WHAT YOU NEED TO DO :: Only the lines from the one with "Switch to the Reports tab" to the end of the data below should be returned, each exactly as it stands.
*** RECORDS TO PROCESS
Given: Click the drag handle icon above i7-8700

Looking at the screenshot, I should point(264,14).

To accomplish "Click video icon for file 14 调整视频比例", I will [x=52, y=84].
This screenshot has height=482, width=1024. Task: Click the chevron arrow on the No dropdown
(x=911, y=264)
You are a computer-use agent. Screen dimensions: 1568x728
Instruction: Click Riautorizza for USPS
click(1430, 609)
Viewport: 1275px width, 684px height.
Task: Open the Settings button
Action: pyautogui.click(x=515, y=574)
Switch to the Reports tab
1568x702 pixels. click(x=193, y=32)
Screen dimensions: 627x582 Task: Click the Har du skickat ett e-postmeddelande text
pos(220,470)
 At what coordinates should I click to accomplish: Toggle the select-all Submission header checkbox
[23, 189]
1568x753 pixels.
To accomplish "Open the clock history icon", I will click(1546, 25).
******
SOLUTION FOR THIS TASK ::
Switch to the Reports tab
1568x702 pixels. click(x=193, y=32)
Screen dimensions: 627x582 Task: Click the Har du skickat ett e-postmeddelande text
pos(220,470)
 At what coordinates should I click to accomplish: Toggle the select-all Submission header checkbox
[23, 189]
1568x753 pixels.
To accomplish "Open the clock history icon", I will click(1546, 25).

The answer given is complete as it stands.